Step 6: Send it to the correct address. The mailing address for Form 843 depends on where you live. Check the IRS Form 843 instructions for the correct address.

What Happens Next: The Road Ahead for Pandemic Penalty Refunds

The Department of Justice is expected to appeal the Kwong ruling, meaning the ultimate fate of these refunds could be tied up in litigation for years. The government has argued for a narrower reading of the law, and the appeals process could eventually reach the Supreme Court.

If the appeals court overturns Kwong, taxpayers who filed protective claims by the deadline would still have lost nothing—but they would have preserved their right to a refund if a later decision or legislation restores their eligibility. If the ruling is upheld, the floodgates could open for what tax professionals describe as potentially the largest mass tax refund in IRS history.

Collins has called on the IRS to build an electronic portal to handle what could be a flood of paper filings, but as of now, no such system exists.

The Bottom Line: Key Points to Remember

  • The deadline is July 10, 2026 — File Form 843 by this date to preserve your claim.
  • It's not automatic — The IRS will not proactively issue refunds.

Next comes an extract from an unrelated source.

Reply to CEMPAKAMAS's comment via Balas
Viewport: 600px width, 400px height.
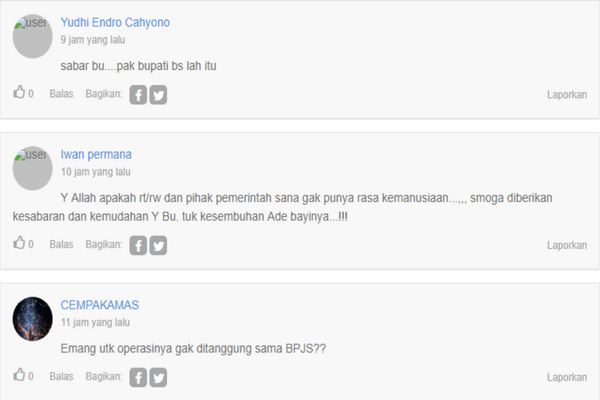coord(61,376)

You must file a claim.
  • Paper only — Form 843 cannot be filed electronically. Use certified mail.
  • Mark it as a protective claim — Write "Protective Refund Claim Pursuant to Kwong Case" on the form.
  • No guarantee — The IRS is appealing the ruling. Filing a protective claim preserves your rights while the legal process plays out.
  • Widely applicable — Individuals, businesses, estates, and trusts may qualify across multiple tax types.

For most taxpayers, the potential refund is worth the cost of a stamp and a few minutes of paperwork. With billions of dollars in penalties at stake and a hard deadline approaching, the smartest move may be to file now and let the courts sort out the rest.